Pyroelectric applications

Pyroelectric devices convert changing incident thermal radiation to an electrical output, and are now much used in intruder detectors, thermal imaging systems etc. Conventionally, ceramics have been used in such applications however, considering the desirable properties of large pyroelectric coefficient, high volume resistivity, low dielectric constant and loss, and low specific heat, it can be seen that, apart from the rather low pyroelectric coefficient, polymeric materials are superior to ceramics in several respects. 

A number of experimental configurations have been described in the literature [61-64], and one or two simple devices based on the use of 

PVDF are commercially available (Siemens, Microwatt Applications). The relatively low pyroelectric coefficient of PVDF and, to some extent, the difficulty of handling small pieces of the thinnest films seem to have inhibited its more widespread adoption in practical devices. The availability of large active areas does not of itself seem to have provided sufficient advantage to device engineers. 

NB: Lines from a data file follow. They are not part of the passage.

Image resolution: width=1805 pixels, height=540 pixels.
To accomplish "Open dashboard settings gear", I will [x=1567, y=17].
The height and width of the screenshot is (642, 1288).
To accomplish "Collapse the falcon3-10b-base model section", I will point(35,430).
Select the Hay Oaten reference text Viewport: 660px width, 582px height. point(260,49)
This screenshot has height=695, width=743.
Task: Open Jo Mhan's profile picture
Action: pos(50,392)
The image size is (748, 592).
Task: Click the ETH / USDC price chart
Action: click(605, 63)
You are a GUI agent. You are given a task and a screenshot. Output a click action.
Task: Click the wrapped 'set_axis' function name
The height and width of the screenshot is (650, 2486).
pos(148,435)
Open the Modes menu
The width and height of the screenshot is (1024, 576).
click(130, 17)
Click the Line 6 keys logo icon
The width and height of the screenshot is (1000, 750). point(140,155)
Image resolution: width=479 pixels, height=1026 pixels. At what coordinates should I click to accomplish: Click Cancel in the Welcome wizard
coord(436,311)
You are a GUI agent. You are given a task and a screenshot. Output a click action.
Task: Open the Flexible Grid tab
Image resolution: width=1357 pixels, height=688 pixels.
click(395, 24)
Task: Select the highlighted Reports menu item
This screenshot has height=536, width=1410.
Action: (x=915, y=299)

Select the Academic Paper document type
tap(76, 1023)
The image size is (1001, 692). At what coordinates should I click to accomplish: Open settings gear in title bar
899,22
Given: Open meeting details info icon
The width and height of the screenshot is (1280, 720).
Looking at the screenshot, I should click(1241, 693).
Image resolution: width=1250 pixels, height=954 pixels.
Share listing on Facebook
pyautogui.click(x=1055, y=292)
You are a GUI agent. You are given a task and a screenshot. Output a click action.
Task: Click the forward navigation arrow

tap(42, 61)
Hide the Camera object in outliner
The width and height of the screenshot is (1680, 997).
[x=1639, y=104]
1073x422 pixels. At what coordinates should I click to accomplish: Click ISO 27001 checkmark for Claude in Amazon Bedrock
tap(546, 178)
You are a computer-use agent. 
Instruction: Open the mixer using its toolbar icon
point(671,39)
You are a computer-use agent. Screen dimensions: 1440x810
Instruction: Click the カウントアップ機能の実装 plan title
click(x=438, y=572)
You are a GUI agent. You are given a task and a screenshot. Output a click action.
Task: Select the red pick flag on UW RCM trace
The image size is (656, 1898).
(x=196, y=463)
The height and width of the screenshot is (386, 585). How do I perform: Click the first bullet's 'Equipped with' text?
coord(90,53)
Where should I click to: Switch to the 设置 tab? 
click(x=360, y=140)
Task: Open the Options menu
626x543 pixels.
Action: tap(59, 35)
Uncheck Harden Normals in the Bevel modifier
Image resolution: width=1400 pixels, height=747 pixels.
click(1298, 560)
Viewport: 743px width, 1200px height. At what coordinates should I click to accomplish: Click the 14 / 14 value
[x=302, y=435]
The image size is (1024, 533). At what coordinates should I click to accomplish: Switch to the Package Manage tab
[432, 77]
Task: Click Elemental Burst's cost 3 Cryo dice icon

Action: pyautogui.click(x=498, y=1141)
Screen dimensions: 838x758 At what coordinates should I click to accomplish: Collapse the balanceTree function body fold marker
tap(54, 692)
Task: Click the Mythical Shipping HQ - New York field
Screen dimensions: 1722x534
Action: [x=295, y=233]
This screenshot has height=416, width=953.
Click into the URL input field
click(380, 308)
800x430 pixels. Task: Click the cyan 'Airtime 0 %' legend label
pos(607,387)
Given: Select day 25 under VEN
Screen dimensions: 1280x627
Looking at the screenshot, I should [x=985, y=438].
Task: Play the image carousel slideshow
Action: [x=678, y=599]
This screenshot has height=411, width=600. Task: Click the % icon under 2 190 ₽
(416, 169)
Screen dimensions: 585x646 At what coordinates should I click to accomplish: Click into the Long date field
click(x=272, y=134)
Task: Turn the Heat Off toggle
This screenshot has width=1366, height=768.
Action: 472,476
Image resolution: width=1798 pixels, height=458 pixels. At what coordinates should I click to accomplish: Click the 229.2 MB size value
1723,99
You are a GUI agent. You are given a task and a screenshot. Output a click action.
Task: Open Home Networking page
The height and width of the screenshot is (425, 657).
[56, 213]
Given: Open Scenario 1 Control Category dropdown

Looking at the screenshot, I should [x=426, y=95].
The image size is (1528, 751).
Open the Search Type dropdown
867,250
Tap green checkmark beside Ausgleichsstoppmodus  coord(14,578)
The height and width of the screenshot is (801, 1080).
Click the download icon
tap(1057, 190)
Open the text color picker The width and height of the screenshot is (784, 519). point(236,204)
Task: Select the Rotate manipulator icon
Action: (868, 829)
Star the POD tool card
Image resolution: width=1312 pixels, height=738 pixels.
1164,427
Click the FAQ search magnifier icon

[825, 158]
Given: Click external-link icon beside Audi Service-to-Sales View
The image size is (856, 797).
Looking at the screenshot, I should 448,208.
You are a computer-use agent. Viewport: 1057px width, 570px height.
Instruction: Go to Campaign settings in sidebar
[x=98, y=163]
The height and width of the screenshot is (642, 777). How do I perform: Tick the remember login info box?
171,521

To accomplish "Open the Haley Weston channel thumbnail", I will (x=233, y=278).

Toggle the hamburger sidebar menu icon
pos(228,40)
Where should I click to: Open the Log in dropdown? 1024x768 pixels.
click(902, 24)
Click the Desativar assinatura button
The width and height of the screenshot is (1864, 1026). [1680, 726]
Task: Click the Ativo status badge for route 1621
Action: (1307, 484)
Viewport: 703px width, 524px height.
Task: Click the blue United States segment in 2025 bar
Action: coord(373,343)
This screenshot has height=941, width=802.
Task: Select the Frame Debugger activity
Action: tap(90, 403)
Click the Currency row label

This chapter has provided the reader with an introduction to a unique class of polymers. From the discussions of properties and applications, it can be concluded that ferroelectric polymers offer advantages over existing ferroelectric materials, including flexibility, robustness and availability in large areas, thin sheets or unusual geometries. 

However, it is widely believed that these materials will become established in applications that exploit their unique features, rather than through the substitution of existing transducer materials. This requires an innovative approach, which, on examination of recent literature, appears to have already begun and looks set to continue.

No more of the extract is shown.